→ **TASK ITEM**
Please repeat each of the records that follow, exactly as written.
==== MATERIAL FOR THE TASK
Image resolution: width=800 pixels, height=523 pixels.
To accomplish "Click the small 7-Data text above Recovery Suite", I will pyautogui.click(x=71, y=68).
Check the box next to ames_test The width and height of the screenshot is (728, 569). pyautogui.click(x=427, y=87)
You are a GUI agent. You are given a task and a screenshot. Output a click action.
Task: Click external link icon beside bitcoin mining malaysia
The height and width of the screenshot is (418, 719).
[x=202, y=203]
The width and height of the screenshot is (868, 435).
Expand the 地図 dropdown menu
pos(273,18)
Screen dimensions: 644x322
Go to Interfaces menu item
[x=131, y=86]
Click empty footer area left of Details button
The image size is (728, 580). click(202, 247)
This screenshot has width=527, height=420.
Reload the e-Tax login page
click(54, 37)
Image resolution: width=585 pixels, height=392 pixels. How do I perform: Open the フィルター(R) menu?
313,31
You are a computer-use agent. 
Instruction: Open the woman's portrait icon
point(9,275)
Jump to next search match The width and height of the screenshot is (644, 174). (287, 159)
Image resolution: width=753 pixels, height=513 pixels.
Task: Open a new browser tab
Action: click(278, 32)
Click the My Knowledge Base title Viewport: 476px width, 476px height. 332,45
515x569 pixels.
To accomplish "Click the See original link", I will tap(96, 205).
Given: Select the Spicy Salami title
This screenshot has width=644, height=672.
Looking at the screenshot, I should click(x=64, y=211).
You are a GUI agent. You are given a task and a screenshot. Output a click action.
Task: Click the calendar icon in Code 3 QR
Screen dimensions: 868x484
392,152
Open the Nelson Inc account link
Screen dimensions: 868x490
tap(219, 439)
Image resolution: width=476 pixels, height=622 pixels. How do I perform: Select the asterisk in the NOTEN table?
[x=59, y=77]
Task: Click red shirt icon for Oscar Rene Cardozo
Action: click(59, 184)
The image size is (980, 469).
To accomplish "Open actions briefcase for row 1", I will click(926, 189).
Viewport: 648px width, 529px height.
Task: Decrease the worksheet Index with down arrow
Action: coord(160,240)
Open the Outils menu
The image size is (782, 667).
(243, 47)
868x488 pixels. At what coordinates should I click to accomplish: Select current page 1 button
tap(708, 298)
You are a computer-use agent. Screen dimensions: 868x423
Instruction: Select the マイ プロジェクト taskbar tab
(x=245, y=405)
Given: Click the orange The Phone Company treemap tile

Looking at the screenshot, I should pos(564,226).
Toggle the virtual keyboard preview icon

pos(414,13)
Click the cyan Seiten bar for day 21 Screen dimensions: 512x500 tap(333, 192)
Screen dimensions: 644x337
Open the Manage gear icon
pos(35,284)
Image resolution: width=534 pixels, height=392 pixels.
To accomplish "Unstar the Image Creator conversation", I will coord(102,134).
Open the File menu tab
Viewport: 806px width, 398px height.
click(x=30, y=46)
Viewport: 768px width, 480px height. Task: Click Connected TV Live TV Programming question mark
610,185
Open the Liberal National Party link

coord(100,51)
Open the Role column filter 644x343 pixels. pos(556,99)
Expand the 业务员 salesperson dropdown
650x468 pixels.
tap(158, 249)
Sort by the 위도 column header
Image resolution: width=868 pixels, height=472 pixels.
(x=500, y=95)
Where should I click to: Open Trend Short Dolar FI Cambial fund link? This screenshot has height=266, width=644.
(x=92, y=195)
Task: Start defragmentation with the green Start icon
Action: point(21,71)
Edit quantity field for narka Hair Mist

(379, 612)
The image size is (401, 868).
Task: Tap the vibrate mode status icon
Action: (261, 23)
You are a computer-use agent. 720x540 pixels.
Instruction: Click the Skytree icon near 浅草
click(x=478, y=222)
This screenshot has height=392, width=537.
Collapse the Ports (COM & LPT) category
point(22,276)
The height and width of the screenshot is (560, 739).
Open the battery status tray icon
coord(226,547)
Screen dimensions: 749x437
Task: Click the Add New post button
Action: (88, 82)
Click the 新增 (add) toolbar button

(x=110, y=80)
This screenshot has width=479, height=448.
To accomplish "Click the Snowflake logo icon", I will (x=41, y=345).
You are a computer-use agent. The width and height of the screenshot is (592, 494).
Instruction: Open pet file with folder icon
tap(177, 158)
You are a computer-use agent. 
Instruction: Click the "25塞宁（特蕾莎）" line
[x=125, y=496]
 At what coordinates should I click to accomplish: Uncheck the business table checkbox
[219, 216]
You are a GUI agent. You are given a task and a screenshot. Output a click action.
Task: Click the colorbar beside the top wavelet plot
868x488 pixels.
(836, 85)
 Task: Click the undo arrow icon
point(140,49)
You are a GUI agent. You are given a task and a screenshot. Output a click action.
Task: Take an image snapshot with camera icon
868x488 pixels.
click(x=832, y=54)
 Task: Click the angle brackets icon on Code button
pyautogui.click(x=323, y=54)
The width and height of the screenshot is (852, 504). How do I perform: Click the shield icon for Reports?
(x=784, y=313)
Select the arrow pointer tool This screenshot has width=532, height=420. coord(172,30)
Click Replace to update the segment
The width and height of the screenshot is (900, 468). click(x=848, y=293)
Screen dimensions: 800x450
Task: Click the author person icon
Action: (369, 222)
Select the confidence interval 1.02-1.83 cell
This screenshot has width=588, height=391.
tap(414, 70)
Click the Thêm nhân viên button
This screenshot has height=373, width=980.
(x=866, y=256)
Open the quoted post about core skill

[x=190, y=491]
========
→ **REPLY TO THE TASK**
Image resolution: width=800 pixels, height=523 pixels.
To accomplish "Click the small 7-Data text above Recovery Suite", I will pyautogui.click(x=71, y=68).
Check the box next to ames_test The width and height of the screenshot is (728, 569). pyautogui.click(x=427, y=87)
You are a GUI agent. You are given a task and a screenshot. Output a click action.
Task: Click external link icon beside bitcoin mining malaysia
The height and width of the screenshot is (418, 719).
[x=202, y=203]
The width and height of the screenshot is (868, 435).
Expand the 地図 dropdown menu
pos(273,18)
Screen dimensions: 644x322
Go to Interfaces menu item
[x=131, y=86]
Click empty footer area left of Details button
The image size is (728, 580). click(202, 247)
This screenshot has width=527, height=420.
Reload the e-Tax login page
click(54, 37)
Image resolution: width=585 pixels, height=392 pixels. How do I perform: Open the フィルター(R) menu?
313,31
You are a computer-use agent. 
Instruction: Open the woman's portrait icon
point(9,275)
Jump to next search match The width and height of the screenshot is (644, 174). (287, 159)
Image resolution: width=753 pixels, height=513 pixels.
Task: Open a new browser tab
Action: click(278, 32)
Click the My Knowledge Base title Viewport: 476px width, 476px height. 332,45
515x569 pixels.
To accomplish "Click the See original link", I will tap(96, 205).
Given: Select the Spicy Salami title
This screenshot has width=644, height=672.
Looking at the screenshot, I should click(x=64, y=211).
You are a GUI agent. You are given a task and a screenshot. Output a click action.
Task: Click the calendar icon in Code 3 QR
Screen dimensions: 868x484
392,152
Open the Nelson Inc account link
Screen dimensions: 868x490
tap(219, 439)
Image resolution: width=476 pixels, height=622 pixels. How do I perform: Select the asterisk in the NOTEN table?
[x=59, y=77]
Task: Click red shirt icon for Oscar Rene Cardozo
Action: click(59, 184)
The image size is (980, 469).
To accomplish "Open actions briefcase for row 1", I will click(926, 189).
Viewport: 648px width, 529px height.
Task: Decrease the worksheet Index with down arrow
Action: coord(160,240)
Open the Outils menu
The image size is (782, 667).
(243, 47)
868x488 pixels. At what coordinates should I click to accomplish: Select current page 1 button
tap(708, 298)
You are a computer-use agent. Screen dimensions: 868x423
Instruction: Select the マイ プロジェクト taskbar tab
(x=245, y=405)
Given: Click the orange The Phone Company treemap tile

Looking at the screenshot, I should pos(564,226).
Toggle the virtual keyboard preview icon

pos(414,13)
Click the cyan Seiten bar for day 21 Screen dimensions: 512x500 tap(333, 192)
Screen dimensions: 644x337
Open the Manage gear icon
pos(35,284)
Image resolution: width=534 pixels, height=392 pixels.
To accomplish "Unstar the Image Creator conversation", I will coord(102,134).
Open the File menu tab
Viewport: 806px width, 398px height.
click(x=30, y=46)
Viewport: 768px width, 480px height. Task: Click Connected TV Live TV Programming question mark
610,185
Open the Liberal National Party link

coord(100,51)
Open the Role column filter 644x343 pixels. pos(556,99)
Expand the 业务员 salesperson dropdown
650x468 pixels.
tap(158, 249)
Sort by the 위도 column header
Image resolution: width=868 pixels, height=472 pixels.
(x=500, y=95)
Where should I click to: Open Trend Short Dolar FI Cambial fund link? This screenshot has height=266, width=644.
(x=92, y=195)
Task: Start defragmentation with the green Start icon
Action: point(21,71)
Edit quantity field for narka Hair Mist

(379, 612)
The image size is (401, 868).
Task: Tap the vibrate mode status icon
Action: (261, 23)
You are a computer-use agent. 720x540 pixels.
Instruction: Click the Skytree icon near 浅草
click(x=478, y=222)
This screenshot has height=392, width=537.
Collapse the Ports (COM & LPT) category
point(22,276)
The height and width of the screenshot is (560, 739).
Open the battery status tray icon
coord(226,547)
Screen dimensions: 749x437
Task: Click the Add New post button
Action: (88, 82)
Click the 新增 (add) toolbar button

(x=110, y=80)
This screenshot has width=479, height=448.
To accomplish "Click the Snowflake logo icon", I will (x=41, y=345).
You are a computer-use agent. The width and height of the screenshot is (592, 494).
Instruction: Open pet file with folder icon
tap(177, 158)
You are a computer-use agent. 
Instruction: Click the "25塞宁（特蕾莎）" line
[x=125, y=496]
 At what coordinates should I click to accomplish: Uncheck the business table checkbox
[219, 216]
You are a GUI agent. You are given a task and a screenshot. Output a click action.
Task: Click the colorbar beside the top wavelet plot
868x488 pixels.
(836, 85)
 Task: Click the undo arrow icon
point(140,49)
You are a GUI agent. You are given a task and a screenshot. Output a click action.
Task: Take an image snapshot with camera icon
868x488 pixels.
click(x=832, y=54)
 Task: Click the angle brackets icon on Code button
pyautogui.click(x=323, y=54)
The width and height of the screenshot is (852, 504). How do I perform: Click the shield icon for Reports?
(x=784, y=313)
Select the arrow pointer tool This screenshot has width=532, height=420. coord(172,30)
Click Replace to update the segment
The width and height of the screenshot is (900, 468). click(x=848, y=293)
Screen dimensions: 800x450
Task: Click the author person icon
Action: (369, 222)
Select the confidence interval 1.02-1.83 cell
This screenshot has width=588, height=391.
tap(414, 70)
Click the Thêm nhân viên button
This screenshot has height=373, width=980.
(x=866, y=256)
Open the quoted post about core skill

[x=190, y=491]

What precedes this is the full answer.